> _TASKS_
A - Say whether each statement agrees with the Guam scorpionfish text, answering yes or no and quoting the deciding words: (i) The species was first described in 1824 under the name Scorpaena guamensis. (ii) Pieter Bleeker described the genus Scorpaenodes in 1851. (iii) The conservation status of the species is listed as LC.
B - Extend the Guam scorpionfish text past its final sentence.

> _EXCERPTED TEXT_

+-------+

Scientific classification
- Kingdom: Animalia
- Phylum: Chordata
- Class: Actinopterygii
- Order: Perciformes
- Family: Scorpaenidae
- Genus: Scorpaenodes
- Species: S. guamensis
- Binomial name: Scorpaenodes guamensis (Quoy & Gaimard, 1824)
- Synonyms: Scorpaena guamensis Quoy & Gaimard, 1824; Scorpaena rubropunctata Cuvier, 1829; Sebastes minutus Cuvier, 1829; Scorpaena chilioprista Rüppell, 1838; Scorpaena polylepis Bleeker, 1851; Centropogon echinatus Macleay, 1881; Scorpaena erinacea Garman, 1903; Scorpaenopsis quiescens Seale, 1906;

= Scorpaenodes guamensis =

- Authority: (Quoy & Gaimard, 1824)
- Conservation status: LC
- Synonyms: Scorpaena guamensis Quoy & Gaimard, 1824, Scorpaena rubropunctata Cuvier, 1829, Sebastes minutus Cuvier, 1829, Scorpaena chilioprista Rüppell, 1838, Scorpaena polylepis Bleeker, 1851, Centropogon echinatus Macleay, 1881, Scorpaena erinacea Garman, 1903, Scorpaenopsis quiescens Seale, 1906

Species of fish

Scorpaenodes guamensis, the Guam scorpionfish or common scorpionfish, is a species of venomous, marine, ray-finned fish belonging to the family Scorpaenidae, the scorpionfishes. It has a wide Indo-Pacific distribution.

==Taxonomy==
Scorpaenodes guamensis was first formally described in 1824 as Scorpaena guamensis by the French naturalists Jean René Constant Quoy and Joseph Paul Gaimard with the type locality given as Guam. In 1857 Pieter Bleeker described a new genus, Scorpaenodes, with Scorpaena polylepsis, a species he had described in 1851, as its type species by monotypy. S. polylepsis is considered to be a junior synonym of S. guamensis and so is the type species of its genus. The specific name means "of Guam".

+-------+

> _DATA SECTION_
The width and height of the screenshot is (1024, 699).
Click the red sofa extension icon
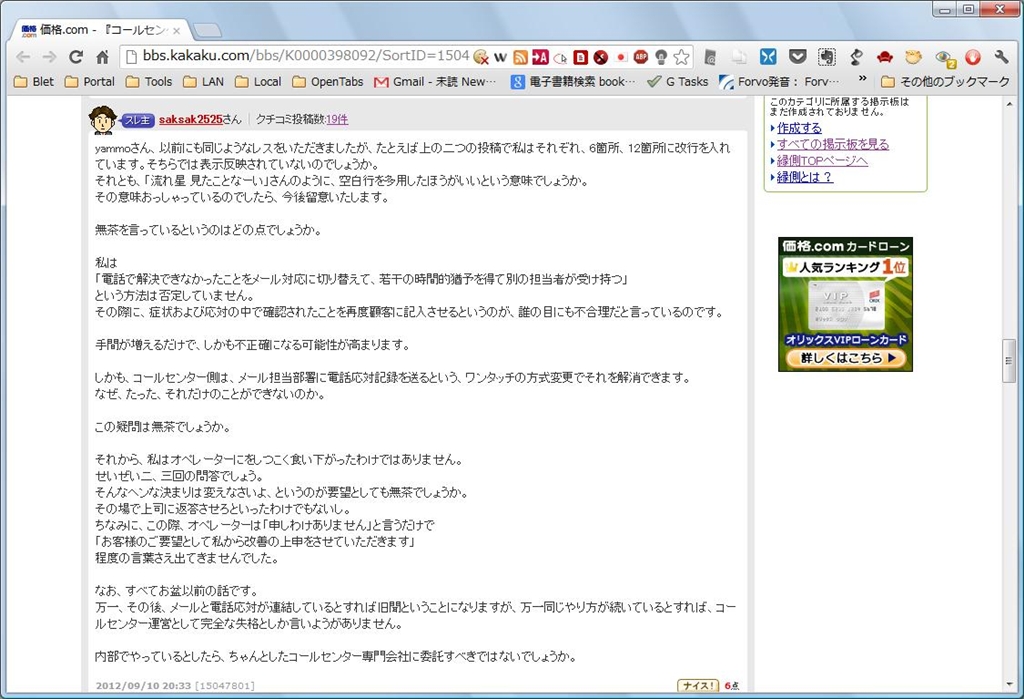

+-------+

> _ANSWERS TO THE EXERCISES_
A -
(i) Yes: "was first formally described in 1824 as Scorpaena guamensis"
(ii) No: "In 1857 Pieter Bleeker described a new genus, Scorpaenodes"
(iii) Yes: "Conservation status: LC"

B -
==Description==
Scorpaenodes guamensis has 13 or 14 spines and 7 to 9 spines in its dorsal fin while there are 3 spines and 5 soft rays in the anal fin. There are between 17 and 20 fin rays in the pectoral fin. typically 18, with some rays being branched in individuals with a standard length greater than 4 cm. There is a nasal spine, the lateral lacrimal spine is normally present, there are 2 suborbital spines with the first spine underneath the eye and the second spine at the rear of the suborbital ridge. There are no interorbital and coronal spines. The body, head and fins are a mottled reddish colour and there is a large dark blotch on the operculum but there is no dark blotch on suboperculum or on the spiny part of the dorsal fin. This species reaches a maximum total length of 14 cm.

==Distribution and habitat==
Scorpaenodes guamensis has a wide Indo-Pacific distribution from the Red Sea and the coasts of eastern Africa eastwards through the Indian and Pacific Oceans as far east as Tonga and the Society Island, north to southern Japan and south to Australia. This is a shallow water species, being found down to 20 m, although it is typically found in water with depths of less than 5 m where it lives on reef flats, in shallow lagoons and in channels, often giding in rock crevices.

==Biology==
Scorpaenodes guamensis is a solitary, nocturnal, camouflaged, ambush predator which feeds on small crustaceans and polychaete worms.

==Utilisation==
Scorpaenodes guamensis is rare in the aquarium trade.